• _STUDY TEXT_
_____

In fact, I was about halfway through the second chapter of the three about Hepzibah and the damned cent shop when I began to wonder if maybe the whole novel was a satire. Were the three chapters about the cent shop meant to be some kind of parody of the domestic novel? Or were they meant to be taken seriously, as pathos – as a poor mimicry of the kind of tragic domesticity you might read in Gaskell or Dickens? There are shades of both those writers in this novel, even as it never reached those heights – that is, again, unless this was meant as some kind of parody.

The question of comedy is intimately related to the “flowery” style. Since there are times when Hawthorne clearly does use a mock-heroic style, it’s hard to tell whether the whole novel is meant to be funny. Take this passage as an example:

“The girl ran into the house to get some crumbs of bread, cold potatoes, and other such scraps as were suitable to the accommodating appetite of fowls. […] The chicken, hereupon, though almost as venerable in appearance as its mother—possessing, indeed, the whole antiquity of its progenitors in miniature—mustered vivacity enough to flutter upward and alight on Phoebe’s shoulder” (89-90).

(Side note: is it weird that, when I began to read about the rooster Chanticleer and the other chickens, I immediately recognized a passage from the literature GRE? And, in fact, I’m fairly certain that it was given as an example of mock-epic or mock-heroic style.)

So in this sentence, clearly Hawthorne is using deliberately convoluted vocabulary to discuss something quotidian, to comic effect. He is (I think) making fun of the way the chickens seem to take themselves so seriously, and of Phoebe’s desire to make herself useful.

Yet what if we compare this to what I think is intended as a serious description of Phoebe’s positive influence on her cousin Clifford:

“But Phoebe afforded her poor patient with a supply of purer air. She impregnated it, too, not with a wild-flower scent – for wildness was no trait of hers—but with the perfume of garden roses, pinks, and other blossoms of much sweetness, which nature and man have consented together in making grow from summer to summer, and from century to century. Such a flower was Phoebe, in her relation with Clifford, and such the delight that he inhaled from her” (144-145).

(Gag! “The delight that he inhaled from her”—seriously, Nate? What is this, “Scent of a Woman”? And it goes on for pages like this. I have seen my share of vapidly sweet Victorian heroines, but seriously, I expected the chickens to start making her a dress to wear to the ball at any moment.)

 

 

flowers

flowery prose, flowery girls… and flowers

 

If the first passage is mock-heroic, what is the second? Is the whole novel written in mock-heroic style, or is there a distinction to be made? And if there’s a distinction, where is the line drawn? Obviously, I don’t think a serious novel must be void of humor, but if the humor lies specifically in the very use of style and language, what are we to make of what appears to be non-humorous passages written in what appears to me to be the same style?

And this is not even to mention all the weirdness and all-over-the-place-ness that generally pervades the novel. There’s an entire chapter in which the narrator implores a character we KNOW is dead (there is no question) to get up and take part in all the things on his calendar for that day. What IS GOING ON in that chapter? And then there’s the part that seriously is my favorite, just because it’s so wacky: when the “artist” character takes a chapter to tell Phoebe his version of an old family tale, using a style that is even more over the top than the rest of the novel.

All in all, I will say this: though I thought the novel was very clunky and arguably may not know what it was trying to be, every time I start to describe it to someone, I get so tickled with its craziness that I find some affection for it. And in this way, I think I will always have a confused fondness for… THE HOUSE OF SEVEN GABLES.

_____

• _SOURCE INFORMATION_

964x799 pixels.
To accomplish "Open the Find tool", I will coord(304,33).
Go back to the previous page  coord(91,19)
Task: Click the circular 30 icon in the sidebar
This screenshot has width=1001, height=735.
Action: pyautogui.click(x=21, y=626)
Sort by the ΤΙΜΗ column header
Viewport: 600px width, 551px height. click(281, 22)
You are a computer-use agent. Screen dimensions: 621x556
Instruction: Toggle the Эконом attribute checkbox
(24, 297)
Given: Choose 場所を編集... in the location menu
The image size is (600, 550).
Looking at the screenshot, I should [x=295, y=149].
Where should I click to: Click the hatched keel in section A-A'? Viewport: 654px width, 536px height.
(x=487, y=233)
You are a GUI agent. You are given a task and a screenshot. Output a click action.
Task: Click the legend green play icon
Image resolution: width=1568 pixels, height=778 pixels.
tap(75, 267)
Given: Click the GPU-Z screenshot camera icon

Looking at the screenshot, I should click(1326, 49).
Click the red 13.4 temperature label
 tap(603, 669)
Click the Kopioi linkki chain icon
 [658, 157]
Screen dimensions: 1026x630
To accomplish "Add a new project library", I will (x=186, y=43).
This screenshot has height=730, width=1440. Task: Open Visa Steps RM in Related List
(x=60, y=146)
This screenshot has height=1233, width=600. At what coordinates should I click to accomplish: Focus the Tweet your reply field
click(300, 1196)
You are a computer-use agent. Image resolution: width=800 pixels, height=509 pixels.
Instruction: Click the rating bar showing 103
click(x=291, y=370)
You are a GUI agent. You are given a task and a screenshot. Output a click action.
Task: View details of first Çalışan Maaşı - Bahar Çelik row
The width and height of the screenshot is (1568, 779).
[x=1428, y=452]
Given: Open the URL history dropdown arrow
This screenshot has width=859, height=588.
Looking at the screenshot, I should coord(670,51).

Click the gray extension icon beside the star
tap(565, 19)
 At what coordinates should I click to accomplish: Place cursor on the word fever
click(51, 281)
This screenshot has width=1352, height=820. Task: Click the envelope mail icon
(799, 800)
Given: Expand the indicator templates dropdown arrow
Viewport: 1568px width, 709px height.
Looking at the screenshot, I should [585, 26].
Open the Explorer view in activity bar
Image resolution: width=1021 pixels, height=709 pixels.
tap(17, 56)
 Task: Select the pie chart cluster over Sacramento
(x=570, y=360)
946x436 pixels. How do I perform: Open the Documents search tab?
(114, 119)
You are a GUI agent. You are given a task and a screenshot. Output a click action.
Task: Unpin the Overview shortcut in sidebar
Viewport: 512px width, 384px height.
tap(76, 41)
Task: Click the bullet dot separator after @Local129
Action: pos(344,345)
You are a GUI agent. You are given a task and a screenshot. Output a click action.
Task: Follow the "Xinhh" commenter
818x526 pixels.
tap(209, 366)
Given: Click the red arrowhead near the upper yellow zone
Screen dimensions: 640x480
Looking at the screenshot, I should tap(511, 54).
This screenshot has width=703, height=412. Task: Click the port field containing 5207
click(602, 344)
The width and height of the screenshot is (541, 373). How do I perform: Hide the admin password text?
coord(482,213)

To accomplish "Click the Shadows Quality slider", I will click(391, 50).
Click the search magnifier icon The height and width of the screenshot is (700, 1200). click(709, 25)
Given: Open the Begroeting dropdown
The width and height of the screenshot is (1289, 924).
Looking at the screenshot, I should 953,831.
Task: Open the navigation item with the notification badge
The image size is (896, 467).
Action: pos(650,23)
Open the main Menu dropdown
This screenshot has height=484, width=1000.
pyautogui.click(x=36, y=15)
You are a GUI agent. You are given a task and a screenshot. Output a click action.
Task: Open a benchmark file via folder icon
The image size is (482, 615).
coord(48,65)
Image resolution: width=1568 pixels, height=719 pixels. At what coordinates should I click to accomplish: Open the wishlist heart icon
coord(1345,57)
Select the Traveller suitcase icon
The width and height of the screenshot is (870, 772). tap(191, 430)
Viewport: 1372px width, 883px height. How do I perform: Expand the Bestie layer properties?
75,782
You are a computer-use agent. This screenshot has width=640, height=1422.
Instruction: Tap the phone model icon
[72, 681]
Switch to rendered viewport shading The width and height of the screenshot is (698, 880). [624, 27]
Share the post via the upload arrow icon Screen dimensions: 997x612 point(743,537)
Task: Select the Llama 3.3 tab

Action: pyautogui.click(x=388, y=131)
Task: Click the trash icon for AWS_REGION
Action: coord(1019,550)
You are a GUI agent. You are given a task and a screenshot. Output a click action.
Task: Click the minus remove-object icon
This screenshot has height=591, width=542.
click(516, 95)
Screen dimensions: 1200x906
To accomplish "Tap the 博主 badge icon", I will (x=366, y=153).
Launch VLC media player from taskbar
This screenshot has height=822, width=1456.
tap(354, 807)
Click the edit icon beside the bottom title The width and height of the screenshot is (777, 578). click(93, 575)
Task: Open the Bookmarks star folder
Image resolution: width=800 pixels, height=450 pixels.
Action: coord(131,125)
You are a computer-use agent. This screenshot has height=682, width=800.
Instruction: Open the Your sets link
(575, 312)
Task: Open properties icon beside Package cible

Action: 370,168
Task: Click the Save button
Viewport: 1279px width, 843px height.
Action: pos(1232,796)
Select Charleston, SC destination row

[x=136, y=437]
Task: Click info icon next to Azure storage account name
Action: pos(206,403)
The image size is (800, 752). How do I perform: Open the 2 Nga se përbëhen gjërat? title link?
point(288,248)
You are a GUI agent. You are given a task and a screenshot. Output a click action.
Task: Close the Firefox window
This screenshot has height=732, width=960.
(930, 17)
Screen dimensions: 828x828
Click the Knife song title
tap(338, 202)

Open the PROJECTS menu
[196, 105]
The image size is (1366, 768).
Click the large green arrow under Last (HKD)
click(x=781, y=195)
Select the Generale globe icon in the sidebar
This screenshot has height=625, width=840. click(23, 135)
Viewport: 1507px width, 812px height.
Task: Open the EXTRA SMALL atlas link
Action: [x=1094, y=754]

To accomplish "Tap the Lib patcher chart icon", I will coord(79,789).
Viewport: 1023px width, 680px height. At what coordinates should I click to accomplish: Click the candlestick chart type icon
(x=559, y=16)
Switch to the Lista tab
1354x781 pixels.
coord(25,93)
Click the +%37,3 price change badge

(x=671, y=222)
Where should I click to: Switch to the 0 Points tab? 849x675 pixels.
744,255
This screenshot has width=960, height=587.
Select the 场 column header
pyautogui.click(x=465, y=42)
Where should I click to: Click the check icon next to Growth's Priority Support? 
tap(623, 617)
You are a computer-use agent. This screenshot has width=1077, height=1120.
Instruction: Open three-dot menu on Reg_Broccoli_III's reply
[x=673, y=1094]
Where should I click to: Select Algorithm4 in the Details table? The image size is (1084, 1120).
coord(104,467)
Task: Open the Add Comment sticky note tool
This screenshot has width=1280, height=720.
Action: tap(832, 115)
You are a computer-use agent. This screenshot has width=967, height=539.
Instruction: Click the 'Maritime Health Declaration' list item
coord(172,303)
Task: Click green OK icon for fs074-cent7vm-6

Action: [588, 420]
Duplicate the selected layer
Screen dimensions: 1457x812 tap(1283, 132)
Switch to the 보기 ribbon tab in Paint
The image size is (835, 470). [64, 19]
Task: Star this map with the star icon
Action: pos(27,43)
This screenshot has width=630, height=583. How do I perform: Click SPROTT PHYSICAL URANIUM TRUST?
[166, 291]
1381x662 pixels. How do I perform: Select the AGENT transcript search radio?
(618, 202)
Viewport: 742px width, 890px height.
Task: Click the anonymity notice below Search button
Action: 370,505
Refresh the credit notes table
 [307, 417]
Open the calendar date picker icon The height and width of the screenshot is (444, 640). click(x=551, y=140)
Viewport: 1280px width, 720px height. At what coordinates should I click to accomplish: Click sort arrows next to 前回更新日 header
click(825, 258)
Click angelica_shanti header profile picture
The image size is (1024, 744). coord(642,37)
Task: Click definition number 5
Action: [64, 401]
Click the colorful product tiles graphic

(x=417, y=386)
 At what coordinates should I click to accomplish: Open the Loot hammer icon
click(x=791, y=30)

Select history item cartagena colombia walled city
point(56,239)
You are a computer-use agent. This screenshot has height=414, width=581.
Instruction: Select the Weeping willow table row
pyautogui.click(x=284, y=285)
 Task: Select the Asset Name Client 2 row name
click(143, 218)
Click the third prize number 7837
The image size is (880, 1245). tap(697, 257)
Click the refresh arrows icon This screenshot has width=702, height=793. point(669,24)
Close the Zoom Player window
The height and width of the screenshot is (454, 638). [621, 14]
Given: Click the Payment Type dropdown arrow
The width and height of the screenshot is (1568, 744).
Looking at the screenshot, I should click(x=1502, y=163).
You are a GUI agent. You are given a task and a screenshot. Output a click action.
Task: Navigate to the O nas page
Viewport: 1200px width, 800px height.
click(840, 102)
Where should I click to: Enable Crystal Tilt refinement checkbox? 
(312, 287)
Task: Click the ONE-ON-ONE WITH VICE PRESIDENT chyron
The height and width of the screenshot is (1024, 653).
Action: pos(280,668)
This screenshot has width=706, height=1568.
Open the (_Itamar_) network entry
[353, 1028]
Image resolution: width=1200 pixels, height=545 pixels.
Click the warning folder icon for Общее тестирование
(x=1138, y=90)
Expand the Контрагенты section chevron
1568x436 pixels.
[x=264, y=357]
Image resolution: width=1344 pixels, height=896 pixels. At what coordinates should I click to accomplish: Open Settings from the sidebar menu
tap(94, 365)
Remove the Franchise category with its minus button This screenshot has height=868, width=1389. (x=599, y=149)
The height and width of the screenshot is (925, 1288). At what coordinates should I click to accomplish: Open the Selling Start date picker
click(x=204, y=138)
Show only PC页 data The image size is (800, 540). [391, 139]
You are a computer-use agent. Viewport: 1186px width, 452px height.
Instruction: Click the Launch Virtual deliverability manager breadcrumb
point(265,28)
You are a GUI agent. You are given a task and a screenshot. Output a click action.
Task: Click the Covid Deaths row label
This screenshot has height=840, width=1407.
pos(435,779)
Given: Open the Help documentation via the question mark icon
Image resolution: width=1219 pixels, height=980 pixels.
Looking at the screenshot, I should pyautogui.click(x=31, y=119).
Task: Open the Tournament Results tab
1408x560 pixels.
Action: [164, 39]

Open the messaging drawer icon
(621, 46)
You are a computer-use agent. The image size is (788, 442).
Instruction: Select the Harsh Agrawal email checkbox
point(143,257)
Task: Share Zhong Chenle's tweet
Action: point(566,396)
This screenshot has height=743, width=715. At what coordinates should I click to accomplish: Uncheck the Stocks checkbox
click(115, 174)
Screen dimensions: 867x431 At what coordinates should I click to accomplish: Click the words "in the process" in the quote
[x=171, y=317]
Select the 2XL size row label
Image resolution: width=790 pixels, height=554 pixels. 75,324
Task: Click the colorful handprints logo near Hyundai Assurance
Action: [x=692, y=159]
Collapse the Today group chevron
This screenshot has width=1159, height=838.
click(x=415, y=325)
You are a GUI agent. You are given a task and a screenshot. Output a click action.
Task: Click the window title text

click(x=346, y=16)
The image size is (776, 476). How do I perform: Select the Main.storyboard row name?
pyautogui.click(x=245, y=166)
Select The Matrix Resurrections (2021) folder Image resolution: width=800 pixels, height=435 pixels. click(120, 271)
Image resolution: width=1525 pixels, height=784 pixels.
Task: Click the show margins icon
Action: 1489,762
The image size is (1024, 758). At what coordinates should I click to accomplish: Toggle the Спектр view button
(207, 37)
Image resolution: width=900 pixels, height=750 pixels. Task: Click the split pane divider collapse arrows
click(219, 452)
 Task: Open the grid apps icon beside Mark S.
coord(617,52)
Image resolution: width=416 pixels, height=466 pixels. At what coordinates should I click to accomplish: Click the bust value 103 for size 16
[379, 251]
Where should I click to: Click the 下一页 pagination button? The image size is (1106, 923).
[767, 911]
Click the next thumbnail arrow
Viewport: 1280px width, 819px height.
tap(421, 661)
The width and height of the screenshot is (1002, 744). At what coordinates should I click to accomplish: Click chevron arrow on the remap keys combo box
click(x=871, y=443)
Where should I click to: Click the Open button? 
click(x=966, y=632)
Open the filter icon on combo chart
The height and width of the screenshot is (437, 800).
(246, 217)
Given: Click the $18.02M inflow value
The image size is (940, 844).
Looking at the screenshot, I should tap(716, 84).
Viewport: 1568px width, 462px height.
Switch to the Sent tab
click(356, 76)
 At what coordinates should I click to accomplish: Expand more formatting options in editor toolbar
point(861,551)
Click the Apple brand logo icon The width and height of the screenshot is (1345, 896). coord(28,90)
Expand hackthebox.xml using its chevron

_____

• _ASSIGNMENT A_
Answer these questions about the post on Hawthorne's novel:
(i) Which page numbers are given for the passage about the chickens?
(ii) Whose good influence on Clifford does the second quoted passage describe?
(iii) Which character takes a chapter to tell Phoebe his version of an old family tale?
• _ASSIGNMENT B_
Transcribe the post on Hawthorne's novel between "If the first" and "the same style?", inclusive.
• _ASSIGNMENT C_
List every name of a character from the novel, human or animal, that the post on Hawthorne's novel mentions.
The listing has no connection to the post.

• _RESPONSE A_
(i) 89-90
(ii) Phoebe's
(iii) The "artist" character

• _RESPONSE B_
If the first passage is mock-heroic, what is the second? Is the whole novel written in mock-heroic style, or is there a distinction to be made? And if there’s a distinction, where is the line drawn? Obviously, I don’t think a serious novel must be void of humor, but if the humor lies specifically in the very use of style and language, what are we to make of what appears to be non-humorous passages written in what appears to me to be the same style?

• _RESPONSE C_
Hepzibah
Phoebe
Clifford
Chanticleer